昔、水無瀬にお通いになっていた惟喬親王が、いつもの狩をしにいらっしゃいます
お供に馬の頭(馬寮の長官)である翁がお仕えしていた。
数日経って御殿にお帰りになった。(馬の頭は)お送りして早く帰ろうと思うが
(親王は)お酒をお与えになり、褒美をお与えになろうとして、帰そうとなさらなかった。
この馬の頭は、(いつ帰して下さるのかと)じれったがって
枕と言って草を抜いて(草枕に)結ぶこともしないでおこう(旅寝はしませんよ)
(長い)秋の夜さえあてにできないのに(春の終わりの夜はもっと短いから)
と詠んだ。時は旧暦三月の末日だった。(馬の頭が旅寝はしない、なんて言うものだから)
親王はお休みにならずに夜明かしなさったのだった。
このようにしながら(馬の頭は)参上しお仕え申し上げたが、
(親王は)意外にも出家なさってしまった。
一月に(お顔を)拝み申し上げようと思って小野に参上したが、比叡の山の麓なので雪がとても深い。
無理に御庵室に参上して拝み申し上げると、所在なさそうでとてももの悲しくていらしゃったので
幾分長くおそばにいて、昔のことなど思い出して申し上げた。
「そのままお側にお仕えしていたい」と思うが、公務があったので、ようお仕えしないで
夕暮れに、帰ると言って、
(現実を)忘れては夢かと思うことだ (昔は)思っていただろうか
(思ってはいなかった)雪を踏み分けて貴方を見ようとは
と詠んで泣く泣く(都に)帰ってきた。
どんなことでも終わりがあると、頭では分かっていても、
いざ自分に近い人になると不思議な感慨がある。
恩師があと数年で定年退職なさるとか、研究会でよくお見かけした
ある先生が今年定年退職なさるとか。
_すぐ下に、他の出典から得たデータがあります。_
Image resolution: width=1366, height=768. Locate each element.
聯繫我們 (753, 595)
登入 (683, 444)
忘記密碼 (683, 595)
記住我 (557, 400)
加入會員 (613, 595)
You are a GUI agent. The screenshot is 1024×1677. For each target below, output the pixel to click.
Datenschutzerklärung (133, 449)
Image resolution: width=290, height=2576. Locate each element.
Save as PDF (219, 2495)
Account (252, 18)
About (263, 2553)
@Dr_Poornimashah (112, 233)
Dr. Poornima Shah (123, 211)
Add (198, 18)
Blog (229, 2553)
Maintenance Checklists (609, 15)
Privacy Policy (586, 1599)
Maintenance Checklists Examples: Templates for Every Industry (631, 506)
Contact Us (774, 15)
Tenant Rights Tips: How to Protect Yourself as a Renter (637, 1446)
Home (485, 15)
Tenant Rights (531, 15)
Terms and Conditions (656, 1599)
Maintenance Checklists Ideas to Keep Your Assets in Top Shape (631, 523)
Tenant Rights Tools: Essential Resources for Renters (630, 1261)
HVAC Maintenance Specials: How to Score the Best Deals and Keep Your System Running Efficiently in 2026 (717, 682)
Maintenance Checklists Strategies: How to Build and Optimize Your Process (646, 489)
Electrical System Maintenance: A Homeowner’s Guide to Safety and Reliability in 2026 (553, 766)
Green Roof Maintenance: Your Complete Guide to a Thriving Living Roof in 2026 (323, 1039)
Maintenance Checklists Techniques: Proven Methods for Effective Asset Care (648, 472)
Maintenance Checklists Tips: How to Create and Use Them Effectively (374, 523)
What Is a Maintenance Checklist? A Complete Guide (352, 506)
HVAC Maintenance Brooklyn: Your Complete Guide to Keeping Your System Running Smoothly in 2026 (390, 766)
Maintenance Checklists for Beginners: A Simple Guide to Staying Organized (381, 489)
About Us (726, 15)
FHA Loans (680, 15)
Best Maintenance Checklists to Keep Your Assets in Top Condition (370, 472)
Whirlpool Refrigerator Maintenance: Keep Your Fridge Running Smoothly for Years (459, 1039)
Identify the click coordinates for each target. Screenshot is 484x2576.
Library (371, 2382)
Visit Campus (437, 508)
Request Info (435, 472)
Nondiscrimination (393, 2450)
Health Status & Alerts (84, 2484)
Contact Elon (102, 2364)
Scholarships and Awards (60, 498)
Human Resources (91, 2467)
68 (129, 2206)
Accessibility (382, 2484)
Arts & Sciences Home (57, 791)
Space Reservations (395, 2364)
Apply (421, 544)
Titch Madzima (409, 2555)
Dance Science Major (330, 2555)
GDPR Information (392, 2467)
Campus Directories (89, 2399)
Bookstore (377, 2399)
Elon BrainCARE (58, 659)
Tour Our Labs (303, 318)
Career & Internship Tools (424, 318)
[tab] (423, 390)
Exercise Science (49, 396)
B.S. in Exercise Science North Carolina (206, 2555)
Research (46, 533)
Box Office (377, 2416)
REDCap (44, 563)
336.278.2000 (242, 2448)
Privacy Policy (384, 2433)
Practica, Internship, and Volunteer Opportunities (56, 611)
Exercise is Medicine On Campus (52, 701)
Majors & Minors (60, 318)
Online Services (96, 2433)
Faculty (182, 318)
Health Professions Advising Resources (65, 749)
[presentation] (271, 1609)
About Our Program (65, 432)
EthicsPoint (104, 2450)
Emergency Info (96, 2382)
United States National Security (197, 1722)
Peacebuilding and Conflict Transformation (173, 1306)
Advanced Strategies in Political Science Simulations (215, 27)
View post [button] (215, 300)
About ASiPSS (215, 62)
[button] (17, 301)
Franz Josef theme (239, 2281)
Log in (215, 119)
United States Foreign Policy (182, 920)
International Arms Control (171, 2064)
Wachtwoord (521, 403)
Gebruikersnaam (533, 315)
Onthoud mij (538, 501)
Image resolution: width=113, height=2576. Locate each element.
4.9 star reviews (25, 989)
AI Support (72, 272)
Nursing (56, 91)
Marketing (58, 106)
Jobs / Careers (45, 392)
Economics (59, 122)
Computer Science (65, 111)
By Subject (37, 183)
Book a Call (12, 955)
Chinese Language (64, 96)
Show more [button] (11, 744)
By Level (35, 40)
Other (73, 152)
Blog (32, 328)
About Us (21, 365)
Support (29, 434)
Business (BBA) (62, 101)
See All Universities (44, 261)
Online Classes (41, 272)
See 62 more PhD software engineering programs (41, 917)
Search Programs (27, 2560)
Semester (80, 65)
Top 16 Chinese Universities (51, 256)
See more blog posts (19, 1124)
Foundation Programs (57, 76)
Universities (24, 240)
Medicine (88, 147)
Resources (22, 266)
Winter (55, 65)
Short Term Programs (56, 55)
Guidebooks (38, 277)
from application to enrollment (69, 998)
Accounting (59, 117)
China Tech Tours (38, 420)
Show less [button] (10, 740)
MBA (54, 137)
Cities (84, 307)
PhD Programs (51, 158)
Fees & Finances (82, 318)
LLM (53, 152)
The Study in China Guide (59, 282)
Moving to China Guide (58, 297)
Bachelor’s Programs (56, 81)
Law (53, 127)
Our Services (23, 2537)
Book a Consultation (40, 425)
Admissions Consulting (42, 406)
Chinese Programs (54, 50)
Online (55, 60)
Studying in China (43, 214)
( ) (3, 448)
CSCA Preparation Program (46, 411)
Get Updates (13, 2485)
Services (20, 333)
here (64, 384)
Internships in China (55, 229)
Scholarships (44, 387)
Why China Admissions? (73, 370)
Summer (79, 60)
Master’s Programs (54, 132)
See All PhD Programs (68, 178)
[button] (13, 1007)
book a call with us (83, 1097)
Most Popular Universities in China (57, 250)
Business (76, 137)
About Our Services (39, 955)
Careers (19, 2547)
それでも文学の場合は退職してからでも
研究を続けられるが、職業によってはそうはいかない。
スポーツでとても華やかだった人や全盛時代を誇っていた人が引退すると、
身近でなくても一つの時代が終わったような気持ちがする。
例えばラモス・ルイが引退し、マイケル・ジョーダンが引退した。
本人にとってずっと続けてきたことをやめる、ということはどういうことだろう。
以前一緒にサッカー部の顧問をしていた英語科の同僚は、ずっと審判部にいたが
「四十になったら、サッカーはやめるんや」と言っていた。
彼は大学ではサッカーをやっていなかった、ということだったが、顧問をして
土日祝の練習の付き添い(見てるだけの私と違い、一緒に走っている)や
春・秋・冬の大阪府の高校サッカー大会の試合の審判で笛を吹いて
年がら年中走っていた。見るだけでもおもしろいサッカーを自分のチームをもって
結構楽しそうにやっていたので、そんなにあっさりやめられるものか疑問に思っていたが
転勤していつだったか、府大会のトーナメント表を見ていて、その先生の名前が
審判のなかにないことに気がついた。
はー、〇〇氏はもう四十になったのか、と
そのときは他人事だったが、私自身一昨年ちょっとした病気がみつかり、とうとう
去年からは寒暑厳しいグラウンドで二時間過ごすことができなくなってしまった。試合を見にいき始めて
ちょうど今年で十年。去年の新人戦はかなり無理をして行った。氷雨の降る悲惨な試合だった。
今年は晴れていたのに行けなかった。かつて『カントク』と言うあだ名をもらったこともあったが、
ついに引退を決意した。試合にも付いて行けないのに、ずるずると顧問をしていた。
四十でやめる、と言った人の潔さを知った。